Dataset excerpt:
** Start **

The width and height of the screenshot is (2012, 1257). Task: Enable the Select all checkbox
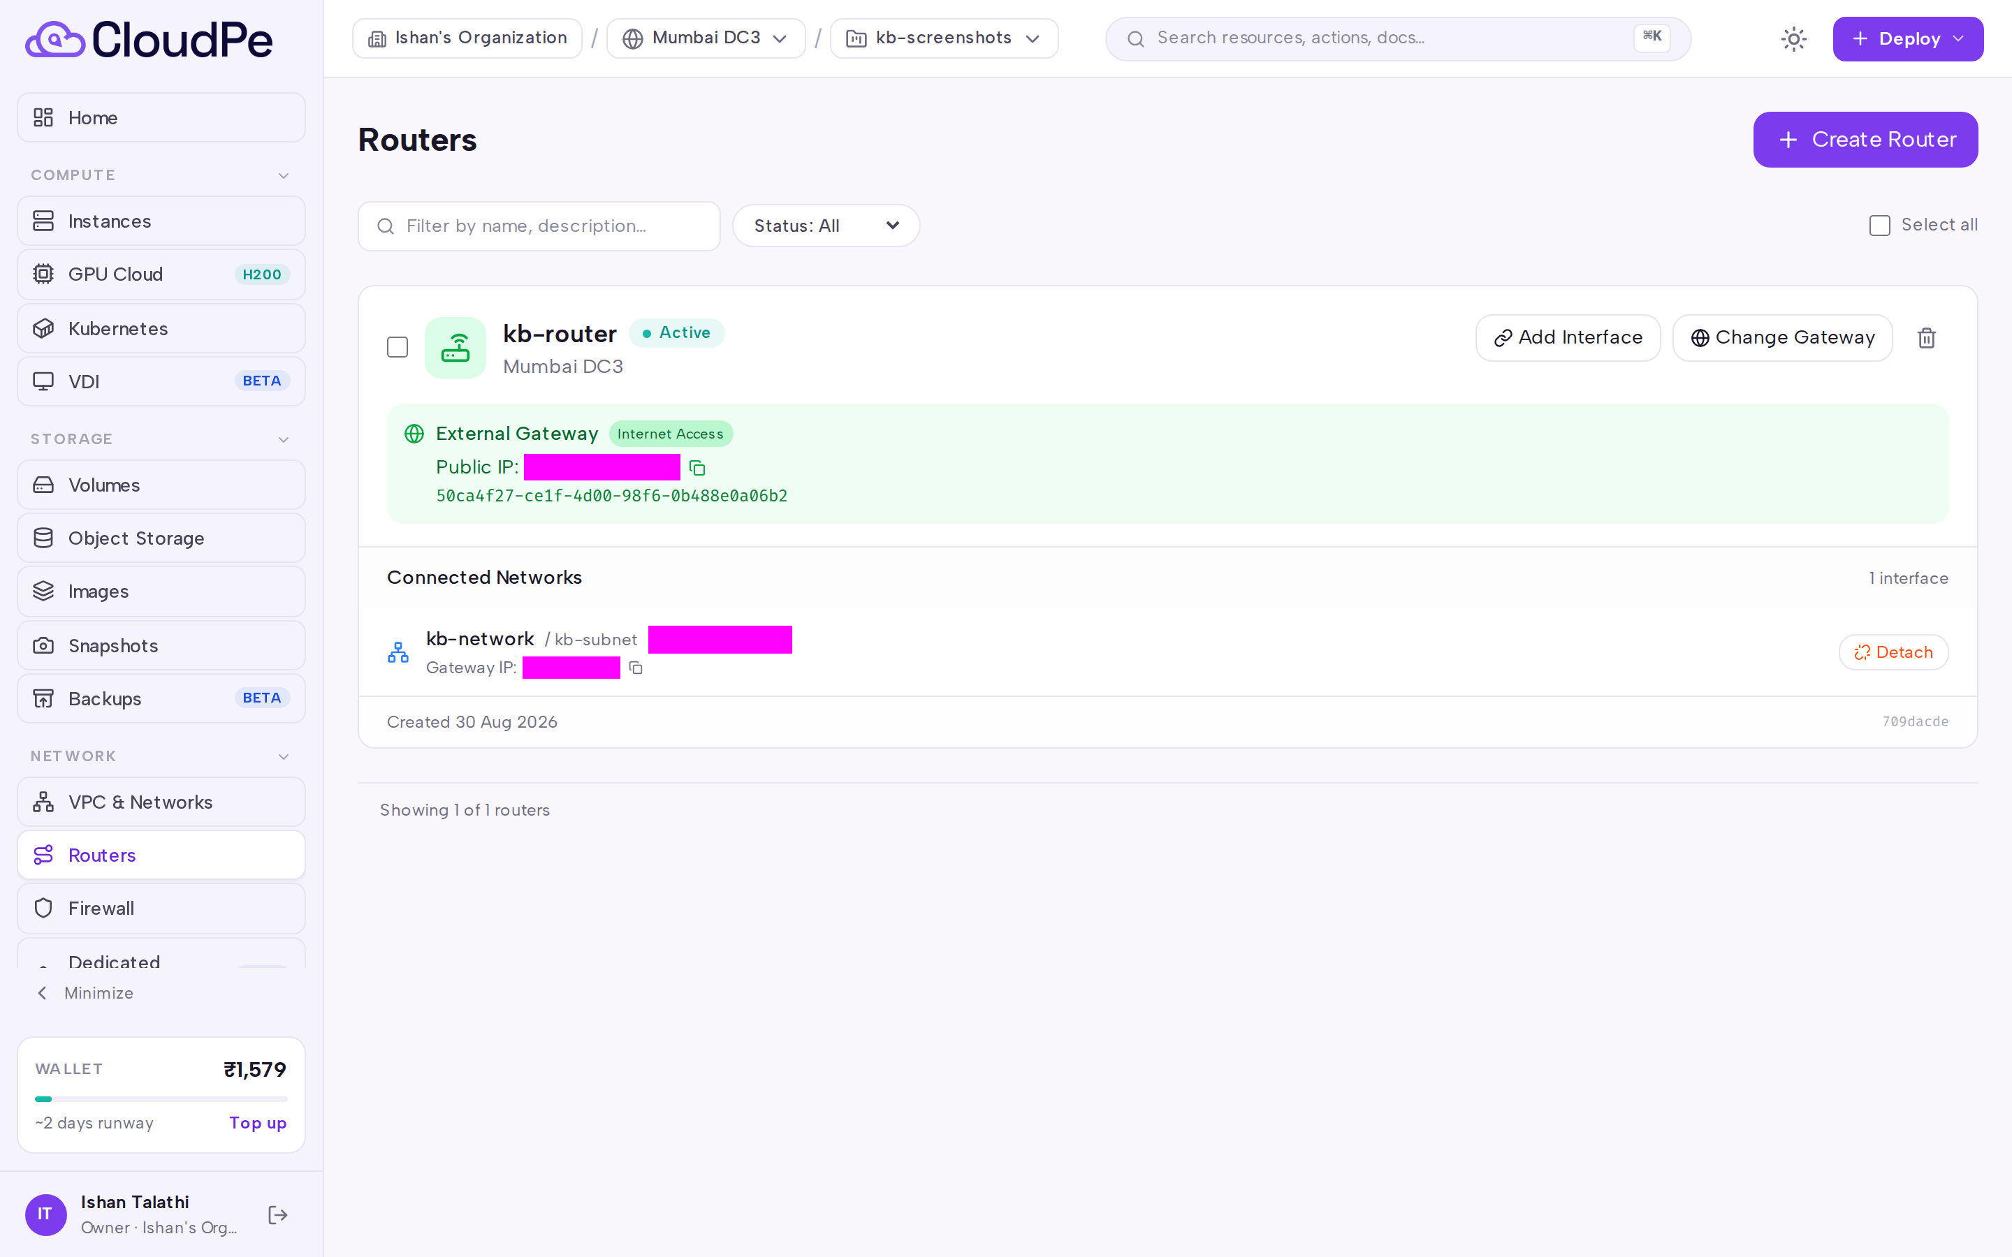click(1879, 225)
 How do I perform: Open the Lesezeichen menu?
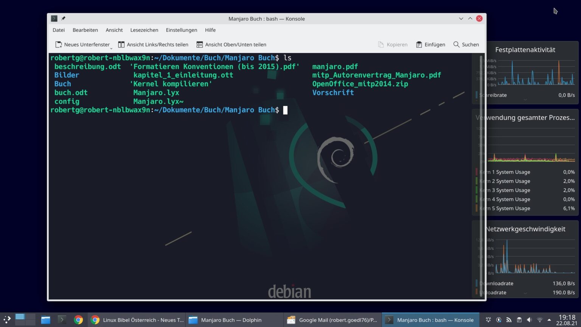144,30
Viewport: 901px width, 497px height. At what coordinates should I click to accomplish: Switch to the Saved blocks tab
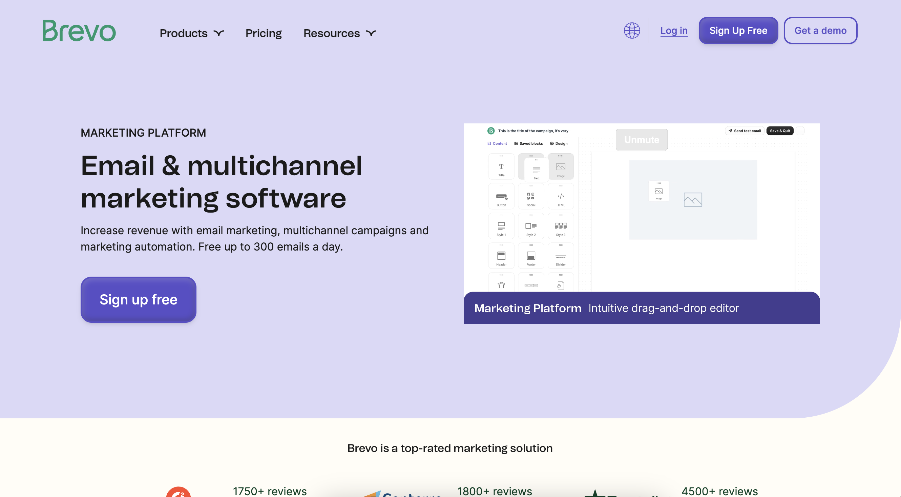(528, 144)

** End **

# WHAT YOU SHOULD DO:
Copy all of the lines above word for word, but leave out the pictures.

# EXERCISE OUTPUT:
The width and height of the screenshot is (2012, 1257). Task: Enable the Select all checkbox
click(1879, 225)
 How do I perform: Open the Lesezeichen menu?
144,30
Viewport: 901px width, 497px height. At what coordinates should I click to accomplish: Switch to the Saved blocks tab
(528, 144)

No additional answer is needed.